As if the 2023 Burning Man Festival wasn’t apocalyptic enough, the event was recently crashed by a biblical plague of three-eyed “dinosaur shrimp,” which wriggled to the surface of the Nevada desert to join the party.
Also known as tadpole shrimp, or triops, the prehistoric critters had been lying dormant in subterranean egg cases for days.
However, the shrimp were awoken by the torrential downpours over the weekend, which turned the normally arid Black Rock Desert setting into a soggy hellscape with mud up to a foot deep.
This caused hourslong traffic jams as thousands of stranded Burning Man revelers scrambled to flee the annual bash, which runs from Aug. 27 to Sept. 4.
One man’s marsh proved another critter’s oasis: Accompanying photos show the living fossils writhing around in shallow puddles like a primordial prawn cocktail.
Tadpole shrimps’ most notable features are their shield-like body and third eye (used to detect light changes and infrared waves), which make them seem futuristic — think the robotic scorpion used to track Neo in “The Matrix.”
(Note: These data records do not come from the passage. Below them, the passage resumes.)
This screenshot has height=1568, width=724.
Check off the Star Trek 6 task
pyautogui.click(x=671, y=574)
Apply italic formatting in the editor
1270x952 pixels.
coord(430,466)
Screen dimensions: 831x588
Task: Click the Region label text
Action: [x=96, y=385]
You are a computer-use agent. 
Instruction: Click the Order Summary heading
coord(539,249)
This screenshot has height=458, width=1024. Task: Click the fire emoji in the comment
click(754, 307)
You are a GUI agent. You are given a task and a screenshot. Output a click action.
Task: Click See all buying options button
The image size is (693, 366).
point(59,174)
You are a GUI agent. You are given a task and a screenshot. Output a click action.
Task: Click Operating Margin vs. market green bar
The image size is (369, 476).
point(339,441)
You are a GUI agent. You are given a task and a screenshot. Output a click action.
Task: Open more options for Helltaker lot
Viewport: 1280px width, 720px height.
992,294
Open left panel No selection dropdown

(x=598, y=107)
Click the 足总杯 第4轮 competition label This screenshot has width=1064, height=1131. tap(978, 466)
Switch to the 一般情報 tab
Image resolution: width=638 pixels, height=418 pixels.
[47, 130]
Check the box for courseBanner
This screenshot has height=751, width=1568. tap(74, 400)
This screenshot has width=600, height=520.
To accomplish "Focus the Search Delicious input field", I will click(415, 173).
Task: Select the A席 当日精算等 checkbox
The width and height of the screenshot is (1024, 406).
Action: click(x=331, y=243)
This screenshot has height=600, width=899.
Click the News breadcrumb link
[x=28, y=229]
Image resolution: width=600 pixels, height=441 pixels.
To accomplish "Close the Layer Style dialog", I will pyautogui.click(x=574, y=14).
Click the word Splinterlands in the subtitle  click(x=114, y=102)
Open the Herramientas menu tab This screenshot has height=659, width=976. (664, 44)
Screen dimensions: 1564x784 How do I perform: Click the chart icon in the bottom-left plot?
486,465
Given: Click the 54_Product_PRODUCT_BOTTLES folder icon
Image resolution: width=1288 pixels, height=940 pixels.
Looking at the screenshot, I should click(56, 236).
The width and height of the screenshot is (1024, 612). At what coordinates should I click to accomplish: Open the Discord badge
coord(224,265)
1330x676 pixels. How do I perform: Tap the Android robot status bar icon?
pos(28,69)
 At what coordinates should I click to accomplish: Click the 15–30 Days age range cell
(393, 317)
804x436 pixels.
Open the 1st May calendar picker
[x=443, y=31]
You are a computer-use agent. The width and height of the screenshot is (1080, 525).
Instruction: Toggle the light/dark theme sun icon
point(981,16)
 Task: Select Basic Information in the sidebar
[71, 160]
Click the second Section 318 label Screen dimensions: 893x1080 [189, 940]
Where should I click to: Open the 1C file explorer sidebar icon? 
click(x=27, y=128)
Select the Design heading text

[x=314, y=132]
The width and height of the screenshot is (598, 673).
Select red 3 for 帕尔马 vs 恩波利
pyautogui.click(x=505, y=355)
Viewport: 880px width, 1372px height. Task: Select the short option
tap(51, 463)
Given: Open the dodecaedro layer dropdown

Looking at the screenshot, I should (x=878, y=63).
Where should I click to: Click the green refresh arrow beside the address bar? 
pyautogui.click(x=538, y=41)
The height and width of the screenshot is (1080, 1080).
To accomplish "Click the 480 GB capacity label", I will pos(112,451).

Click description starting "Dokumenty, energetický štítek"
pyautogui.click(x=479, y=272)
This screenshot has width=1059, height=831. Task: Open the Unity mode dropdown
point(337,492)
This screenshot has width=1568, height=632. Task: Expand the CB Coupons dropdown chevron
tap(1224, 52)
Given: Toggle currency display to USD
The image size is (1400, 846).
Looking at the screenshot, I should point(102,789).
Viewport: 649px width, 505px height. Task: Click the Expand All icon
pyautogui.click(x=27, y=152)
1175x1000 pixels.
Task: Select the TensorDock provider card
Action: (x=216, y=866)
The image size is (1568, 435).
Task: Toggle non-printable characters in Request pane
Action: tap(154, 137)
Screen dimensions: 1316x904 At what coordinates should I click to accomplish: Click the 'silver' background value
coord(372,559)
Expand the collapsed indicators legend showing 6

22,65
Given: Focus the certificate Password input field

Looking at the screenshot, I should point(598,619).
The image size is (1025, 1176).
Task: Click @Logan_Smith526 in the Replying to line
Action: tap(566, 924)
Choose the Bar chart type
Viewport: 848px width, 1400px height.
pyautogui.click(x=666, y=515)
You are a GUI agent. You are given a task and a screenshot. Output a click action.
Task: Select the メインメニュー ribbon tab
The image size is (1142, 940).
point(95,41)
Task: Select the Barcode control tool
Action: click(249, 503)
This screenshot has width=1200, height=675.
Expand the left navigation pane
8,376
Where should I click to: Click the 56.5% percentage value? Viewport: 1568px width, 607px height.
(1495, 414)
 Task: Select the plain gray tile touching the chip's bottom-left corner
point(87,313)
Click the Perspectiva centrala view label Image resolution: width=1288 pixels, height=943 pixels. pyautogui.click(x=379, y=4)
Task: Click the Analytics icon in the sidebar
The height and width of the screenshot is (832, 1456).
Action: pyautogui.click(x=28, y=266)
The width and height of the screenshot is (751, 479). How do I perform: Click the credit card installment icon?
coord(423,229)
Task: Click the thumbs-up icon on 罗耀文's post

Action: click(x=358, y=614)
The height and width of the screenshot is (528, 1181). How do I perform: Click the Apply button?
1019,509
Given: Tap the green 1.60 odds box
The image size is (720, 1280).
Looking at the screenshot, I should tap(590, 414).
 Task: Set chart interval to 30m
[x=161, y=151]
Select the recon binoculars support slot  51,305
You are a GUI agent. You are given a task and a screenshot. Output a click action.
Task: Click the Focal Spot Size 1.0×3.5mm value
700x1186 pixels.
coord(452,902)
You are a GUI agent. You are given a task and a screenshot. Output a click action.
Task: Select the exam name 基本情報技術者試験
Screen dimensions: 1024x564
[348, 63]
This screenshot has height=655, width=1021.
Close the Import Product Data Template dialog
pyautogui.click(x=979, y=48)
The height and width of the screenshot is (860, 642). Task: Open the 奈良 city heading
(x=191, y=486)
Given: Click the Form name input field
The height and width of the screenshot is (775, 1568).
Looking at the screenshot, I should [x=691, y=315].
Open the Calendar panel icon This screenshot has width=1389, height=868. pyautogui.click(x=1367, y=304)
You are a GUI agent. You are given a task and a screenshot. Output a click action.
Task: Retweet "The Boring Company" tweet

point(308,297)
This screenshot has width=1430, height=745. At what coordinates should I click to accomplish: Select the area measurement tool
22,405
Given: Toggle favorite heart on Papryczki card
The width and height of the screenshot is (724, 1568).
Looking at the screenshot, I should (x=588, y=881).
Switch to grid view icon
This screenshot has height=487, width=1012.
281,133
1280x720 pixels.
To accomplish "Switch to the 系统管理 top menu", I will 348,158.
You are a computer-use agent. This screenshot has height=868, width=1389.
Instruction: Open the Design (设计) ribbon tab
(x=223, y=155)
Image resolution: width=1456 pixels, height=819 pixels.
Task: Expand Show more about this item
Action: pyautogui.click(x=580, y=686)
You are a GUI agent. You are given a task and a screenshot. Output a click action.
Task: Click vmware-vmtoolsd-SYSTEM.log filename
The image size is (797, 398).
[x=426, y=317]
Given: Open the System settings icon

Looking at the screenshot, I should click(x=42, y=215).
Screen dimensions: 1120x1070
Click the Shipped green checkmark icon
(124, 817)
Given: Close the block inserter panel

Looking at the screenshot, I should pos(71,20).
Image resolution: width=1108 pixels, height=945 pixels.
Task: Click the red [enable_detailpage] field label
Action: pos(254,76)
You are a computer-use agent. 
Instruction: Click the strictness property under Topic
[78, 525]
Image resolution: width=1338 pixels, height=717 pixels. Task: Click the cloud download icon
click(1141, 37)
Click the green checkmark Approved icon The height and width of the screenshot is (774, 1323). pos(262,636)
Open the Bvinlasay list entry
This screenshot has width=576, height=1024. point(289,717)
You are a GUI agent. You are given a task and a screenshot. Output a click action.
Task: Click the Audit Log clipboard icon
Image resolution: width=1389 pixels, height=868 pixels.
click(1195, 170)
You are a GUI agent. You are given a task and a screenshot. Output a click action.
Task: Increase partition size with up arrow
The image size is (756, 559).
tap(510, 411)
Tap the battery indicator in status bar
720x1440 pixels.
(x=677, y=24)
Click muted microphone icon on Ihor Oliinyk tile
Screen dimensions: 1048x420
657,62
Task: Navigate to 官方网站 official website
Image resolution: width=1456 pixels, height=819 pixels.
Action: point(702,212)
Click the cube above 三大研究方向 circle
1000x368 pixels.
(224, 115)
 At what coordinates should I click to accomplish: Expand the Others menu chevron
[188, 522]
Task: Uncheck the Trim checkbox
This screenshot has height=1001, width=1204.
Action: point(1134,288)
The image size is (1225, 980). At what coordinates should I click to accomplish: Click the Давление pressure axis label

However, triops are one of the oldest critters walking the earth today, having evolved when the planet was dominated by the former supercontinent Gondwana, which was formed some 550 million years ago.
This land mass now incorporates present-day South America, Africa, East Asia, Australia and Antarctica.
Naturally, the idea of hundreds of prehistoric prawns hatching amid one of the United States’ biggest bashes might sound like the plot to a bad horror movie.
But triops don’t pose any threat to humans, instead preferring to feed on plant matter, algae and even mosquito larvae (moderated populations of tadpole shrimp are used to control rice pests in Japan).
Needless to say, this veritable triop-topia proved a purgatory for the more than 70,000 attendees, who were stuck for days in the muddy desert.
One reveler, identified as 32-year-old Leon Reece, reportedly died on Friday amid the deluges.
His death appeared unrelated to the weather, but authorities said the inclement conditions delayed rescue efforts.
Doctors warned stranded festivalgoers to keep tabs on their health as stagnant water, port-a-potties and cold weather put them at risk of hypothermia, foodborne illnesses and COVID-19.
Revelers were also urged to conserve food and water amid the flooding conditions.
Burning Man attendees where finally allowed to leave Black Rock City Monday afternoon after local officials lifted a travel ban, causing an epic traffic jam on the 5-mile dirt road to the nearest highway.
By Tuesday morning, the Burning Man traffic account estimated the exodus travel time to be six hours.